Enamel inspired by Ancient China.
Anita Porchet is probably the most famous enamel artist working with watches. Thanks to the fact that she still remains independant and runs her own workshop, her portfolio is filled with a very diverse range of work. These pieces are the result of partnerships with the world's leading watchmakers.
She's played with the shadows on the Vendôme Square for a watch called Chaumet 12 – Rêverie Nocturne, rendered floral motifs from John Thornton’s botanical illustrations for the Vacheron Constantin Métiers d’Art Florilège trio, woven the fabric of Chanel's Boy·Friend Tweed Art Large Model and depicted Lake Geneva on a pocket-watch model celebrating Patek Philippe's 175th anniversary.
Porchet who's been enameling since she was twelve years old is prepared to work with various styles, consistently completing the set tasks with flying colors. For the model C by Romain Gauthier x Anita Porchet, she’s created a miniature inspired by the kind of spiritual reverence found in Chinese landscape paintings from the Song dynasty.

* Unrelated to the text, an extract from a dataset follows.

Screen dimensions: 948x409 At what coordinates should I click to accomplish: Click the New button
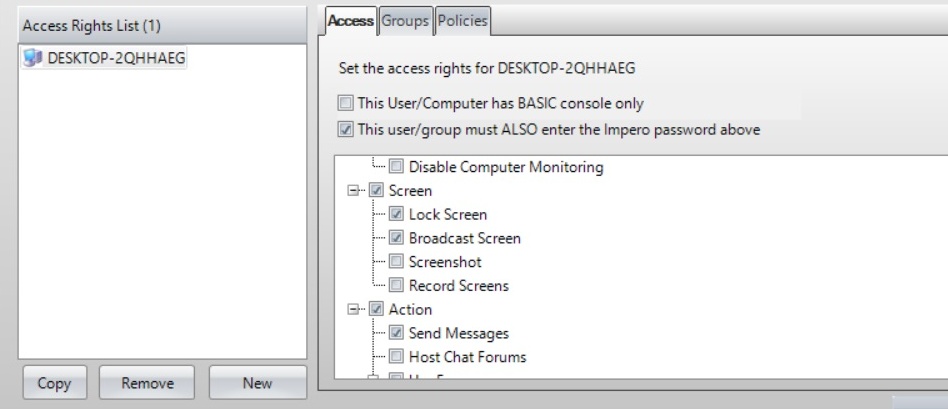(x=257, y=383)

The color scheme and brushstrokes will remind Asian-art buffs of a piece called "Summer Mountains" which is housed in the Metropolitan Museum of Art in New York. The painting is attributed to the artist Qu Ding and believed to be the only surviving example of his work.
The watch was created for the TimeForArt benefit auction which will be held as a dedicated chapter of the Phillips New York Watch Auction in December, where 100% of the proceeds will be donated to support artists through Swiss Institute exhibitions, programs and workshops. So there's a connection with art as both the source of inspiration and the objective for creating the watch.
It's interesting that an unusual analog watch was chosen as the canvas for this timepiece. The C watch by Romain Gauthier aims to shake up conventional ideas of timekeeping geometry. First there’s the bezel — round yet faceted. Then there's the markings on the dial. Off-centered hours and minutes are shifted to the upper half of the dial.
The small seconds below them actually create a pattern of their own thanks to red rays radiating out beyond the scale. This indication has been kept on the dial for C by Romain Gauthier x Anita Porchet.
Truth be told, they've only kept the red rays and gotten rid of the extra ring of the scale. They've done away with numerals as well. The case of the unique piece is made of platinum like the recent C by Romain Gauthier Platinum Edition.
On the caseback side you can see the bridges of Romain Gauthier's in-house manually wound movement with a 60-hour power reserve. Its finishing deserves a special mention.